FOXM1-induced TYMS upregulation promotes the progression of hepatocellular carcinoma

Abstract

Abstract Background Hepatocellular carcinoma (HCC) is the most common type of primary liver cancer and one of the major causes of cancer-related death. Thymidylate synthase (TYMS) catalyzes the methylation of deoxy guanosine to deoxy thymidylate, which is a crucial gene for DNA repair and replication. Thus, TYMS was reported to be closely associated with developing a variety of tumors, but it has been poorly studied in HCC. Materials and methods We used the cell counting kit-8 (CCK-8), BrdU, and CFSE assay to measure cell proliferation. The flow cytometry assay and the TUNEL assay were used for assessing cell apoptosis. The flow cytometry assay was used to analyze the cell cycle. The Transwell invasion assay and the wound healing assay were conducted to determine the invasive ability of the cells.

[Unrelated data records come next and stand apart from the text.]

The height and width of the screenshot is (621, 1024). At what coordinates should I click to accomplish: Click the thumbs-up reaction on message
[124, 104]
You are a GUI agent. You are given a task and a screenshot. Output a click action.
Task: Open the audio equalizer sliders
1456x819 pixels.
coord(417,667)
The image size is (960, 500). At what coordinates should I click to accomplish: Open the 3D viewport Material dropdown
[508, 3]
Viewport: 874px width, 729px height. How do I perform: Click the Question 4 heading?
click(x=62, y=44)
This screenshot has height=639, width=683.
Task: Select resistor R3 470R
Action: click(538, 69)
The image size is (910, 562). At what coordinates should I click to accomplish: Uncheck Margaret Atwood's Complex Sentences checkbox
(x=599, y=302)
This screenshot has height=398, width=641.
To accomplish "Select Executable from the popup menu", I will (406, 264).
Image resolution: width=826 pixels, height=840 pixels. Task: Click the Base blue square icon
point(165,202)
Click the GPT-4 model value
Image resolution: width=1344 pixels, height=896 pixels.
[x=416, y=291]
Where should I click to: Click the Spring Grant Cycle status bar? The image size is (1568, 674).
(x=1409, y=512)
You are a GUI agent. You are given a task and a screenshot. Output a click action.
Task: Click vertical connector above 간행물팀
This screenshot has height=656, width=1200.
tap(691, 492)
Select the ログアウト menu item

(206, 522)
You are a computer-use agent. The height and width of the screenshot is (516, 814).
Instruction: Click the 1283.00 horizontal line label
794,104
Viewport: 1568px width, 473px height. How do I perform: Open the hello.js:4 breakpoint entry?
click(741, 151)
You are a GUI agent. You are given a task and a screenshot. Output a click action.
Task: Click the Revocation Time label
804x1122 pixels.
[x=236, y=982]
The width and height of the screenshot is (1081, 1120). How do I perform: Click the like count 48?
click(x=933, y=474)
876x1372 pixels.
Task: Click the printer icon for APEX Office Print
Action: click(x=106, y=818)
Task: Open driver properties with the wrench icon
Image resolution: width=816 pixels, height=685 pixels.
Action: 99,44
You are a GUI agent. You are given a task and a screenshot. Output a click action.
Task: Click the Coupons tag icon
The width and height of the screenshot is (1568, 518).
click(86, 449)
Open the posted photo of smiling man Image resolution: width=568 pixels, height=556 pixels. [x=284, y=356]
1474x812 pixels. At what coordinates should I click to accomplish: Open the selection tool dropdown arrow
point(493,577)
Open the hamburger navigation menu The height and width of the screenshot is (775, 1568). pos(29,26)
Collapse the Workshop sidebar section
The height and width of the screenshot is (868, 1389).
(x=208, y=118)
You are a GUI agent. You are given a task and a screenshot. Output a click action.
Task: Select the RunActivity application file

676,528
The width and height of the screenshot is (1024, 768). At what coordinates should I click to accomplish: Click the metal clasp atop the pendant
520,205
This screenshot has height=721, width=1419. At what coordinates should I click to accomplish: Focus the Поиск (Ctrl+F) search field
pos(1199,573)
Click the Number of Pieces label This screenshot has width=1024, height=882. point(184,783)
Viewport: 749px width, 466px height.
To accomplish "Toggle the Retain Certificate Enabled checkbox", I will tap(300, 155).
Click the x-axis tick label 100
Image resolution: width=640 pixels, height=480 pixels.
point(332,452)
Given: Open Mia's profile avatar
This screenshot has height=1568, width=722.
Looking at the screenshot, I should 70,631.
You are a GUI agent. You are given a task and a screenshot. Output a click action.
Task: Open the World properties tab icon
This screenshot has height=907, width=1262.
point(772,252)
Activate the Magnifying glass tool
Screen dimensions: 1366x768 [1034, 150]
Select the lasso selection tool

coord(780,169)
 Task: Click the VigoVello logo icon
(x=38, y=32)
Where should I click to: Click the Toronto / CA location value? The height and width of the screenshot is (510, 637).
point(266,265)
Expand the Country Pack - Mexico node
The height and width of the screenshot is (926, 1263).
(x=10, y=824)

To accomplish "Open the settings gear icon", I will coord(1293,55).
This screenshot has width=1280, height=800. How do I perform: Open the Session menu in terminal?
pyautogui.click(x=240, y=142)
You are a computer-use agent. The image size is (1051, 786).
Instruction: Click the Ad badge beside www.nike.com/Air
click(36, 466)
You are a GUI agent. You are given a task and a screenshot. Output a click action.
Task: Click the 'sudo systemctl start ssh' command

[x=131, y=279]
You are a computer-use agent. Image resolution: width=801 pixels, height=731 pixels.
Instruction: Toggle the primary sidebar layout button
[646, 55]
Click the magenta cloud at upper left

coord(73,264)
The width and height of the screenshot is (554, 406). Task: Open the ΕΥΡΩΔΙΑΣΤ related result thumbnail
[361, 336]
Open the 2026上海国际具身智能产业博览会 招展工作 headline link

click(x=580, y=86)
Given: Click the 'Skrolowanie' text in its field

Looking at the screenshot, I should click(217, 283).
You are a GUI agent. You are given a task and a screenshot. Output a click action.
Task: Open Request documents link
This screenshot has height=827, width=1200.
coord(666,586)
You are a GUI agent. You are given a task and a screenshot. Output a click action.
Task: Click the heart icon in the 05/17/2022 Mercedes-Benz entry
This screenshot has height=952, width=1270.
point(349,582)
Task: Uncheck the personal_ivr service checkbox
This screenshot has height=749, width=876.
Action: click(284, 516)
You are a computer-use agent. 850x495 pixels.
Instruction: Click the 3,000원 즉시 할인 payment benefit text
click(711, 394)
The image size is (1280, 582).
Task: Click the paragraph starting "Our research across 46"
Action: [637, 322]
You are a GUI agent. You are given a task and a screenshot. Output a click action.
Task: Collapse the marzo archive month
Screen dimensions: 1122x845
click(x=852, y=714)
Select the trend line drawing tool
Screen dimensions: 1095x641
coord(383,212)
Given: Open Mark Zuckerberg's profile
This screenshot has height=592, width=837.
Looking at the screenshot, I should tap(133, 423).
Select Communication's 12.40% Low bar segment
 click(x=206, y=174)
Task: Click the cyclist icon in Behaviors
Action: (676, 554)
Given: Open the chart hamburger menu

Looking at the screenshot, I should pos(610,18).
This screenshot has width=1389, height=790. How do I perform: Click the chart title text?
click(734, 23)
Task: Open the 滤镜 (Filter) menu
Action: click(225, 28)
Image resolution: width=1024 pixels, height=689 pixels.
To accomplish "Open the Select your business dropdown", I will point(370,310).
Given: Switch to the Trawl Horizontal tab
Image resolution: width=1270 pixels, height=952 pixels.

RT-qPCR and Western blot analyses were performed to evaluate the mRNA and protein expression levels of specific genes, respectively. Results TYMS was found to be upregulated in both HCC cells and patient samples. High expression of TYMS was associated with an unfavorable prognosis in HCC patients based on the TCGA-LIHC dataset. Cell proliferation, apoptosis, and invasion assays revealed that TYMS promoted the proliferation and invasion of HCC cells as well as inhibited apoptosis. In addition, TYMS is a downstream target of FOXM1. TYMS knockdown reversed the 5-FU resistance caused by FOXM1 overexpression and re-sensitized HCC cells to 5-FU treatment. Conclusion This study suggested that TYMS serves as an oncogene in HCC, and targeting the FOXM1-TYMS axis may help improve the survival of HCC patients as well as provide new insights for treating advanced HCC patients.